I'd expect nothing. Do police stop drivers wearing helmets?


----------



## Big Andy (20 Jan 2017)

mjr said:


> Why should that be the case? It's not true for motorists - try driving around in an F1 helmet and see what happens when you get stopped by police. Usually the freedom to swing your arm stops at the other person's nose, *so if wearing hi-viz is harming other people by discouraging them from cycling *and contributing to the reverse of "safety in numbers" (danger in rarity?), it should be banned. It's not and it's probably not that important, but most of the peer pressure and ridicule tends to come from the H&H zealots and nicknaming it the Space Lemon look is nowhere near as bad as the pressure applied to any disbeliever.


As far as I can see it's not the wearing of hi-viz that is particularly discouraging people from cycling, its the perception that its dangerous when not segregated from motorists, that perception causes some to not cycle and some to wear hi-viz. Cause= Perception of danger, effect = some to not cycle and some to wear hi-viz.

On here most ridicule seems to be aimed at those that choose to wear, hi-viz/helmets. There are very few H&H zealots on here.


----------



## glasgowcyclist (20 Jan 2017)

martint235 said:


> I'm not sure I'll ever be a fan of segregation. Possibly useful on a bridge or on a new straight road but generally I find that roads go where I want to go and a segregated cycle lane tends to get in my way plus as soon as a cycle lane is built motorists assume I have to be in it.
> 
> Zero tolerance on existing laws is what I'd do first followed by education for drivers.

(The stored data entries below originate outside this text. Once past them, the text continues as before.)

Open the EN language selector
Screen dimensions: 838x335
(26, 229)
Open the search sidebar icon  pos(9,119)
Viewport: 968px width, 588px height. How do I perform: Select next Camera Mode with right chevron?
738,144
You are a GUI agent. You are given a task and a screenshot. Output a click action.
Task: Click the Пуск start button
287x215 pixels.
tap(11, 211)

Driver education has been going on for decades and hasn't got us anywhere. The zero tolerance I'd go for, but the biggest thing that could be done that will vastly increase the numbers of those cycling is segregated infrastructure. We need to cater for all ages and abilities, not just those of us who are prepared to tough it out with motorised traffic. (Perhaps this would be better with a thread of its own as I'm guessing it's nearly as divisive as helmets.)


----------



## Big Andy (20 Jan 2017)

Thinking more about it, perhaps forums like this are contributing to putting people off cycling. To read some posts it appears that every motorist is an idiot who isn't looking where he's going, if a non cyclist was reading some of the posts he wouldn't go near a road on his bike.

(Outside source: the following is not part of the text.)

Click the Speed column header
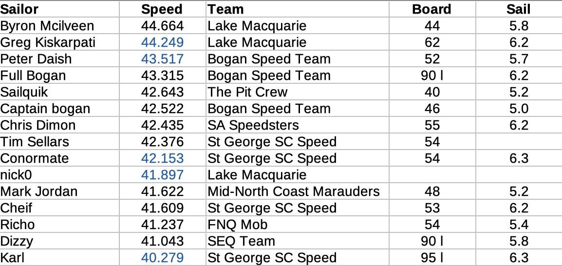The height and width of the screenshot is (266, 562). coord(162,9)
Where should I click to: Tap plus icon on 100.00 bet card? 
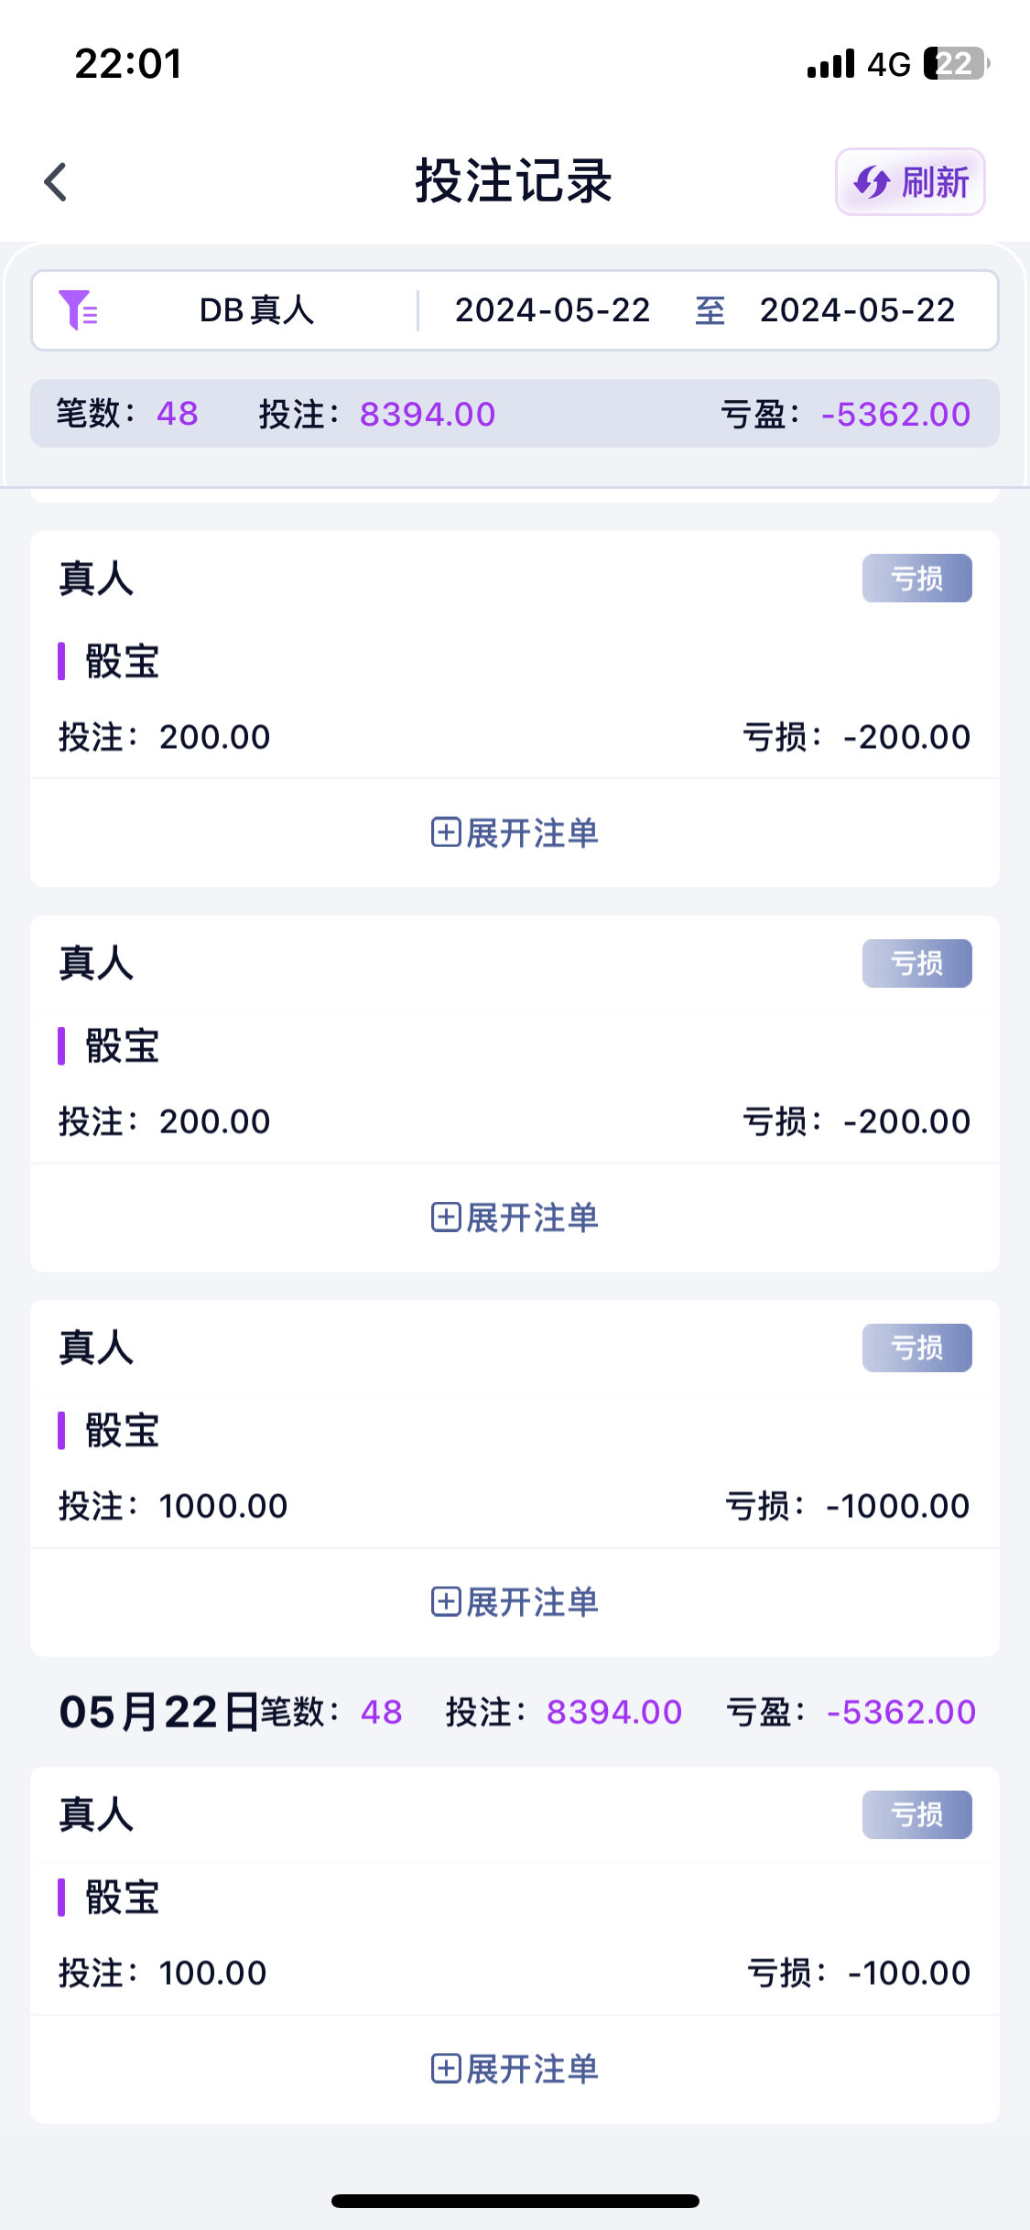coord(446,2069)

It's not my experience of riding on the roads though, can only recall 1 occasion where the motorist was driving so as to cause me an issue.


----------



## martint235 (20 Jan 2017)

glasgowcyclist said:


> Driver education has been going on for decades and hasn't got us anywhere. The zero tolerance I'd go for, but the biggest thing that could be done that will vastly increase the numbers of those cycling is segregated infrastructure. We need to cater for all ages and abilities, not just those of us who are prepared to tough it out with motorised traffic. (Perhaps this would be better with a thread of its own as I'm guessing it's nearly as divisive as helmets.)


I'm not against it being there, in the same way I'm not against people wearing helmets. As I said though, the real issue is that when segregation is present, motorists believe I'm obligated to use it.


----------



## Big Andy (20 Jan 2017)

glasgowcyclist said:


> those of us who are prepared to *tough *it out with motorised traffic.


Could it be that we are contributing to the problem of cycling being perceived as dangerous? Is cycling on the roads really toughing it out? Surely that implies it is?


----------



## glasgowcyclist (20 Jan 2017)

Big Andy said:


> Is cycling on the roads really toughing it out?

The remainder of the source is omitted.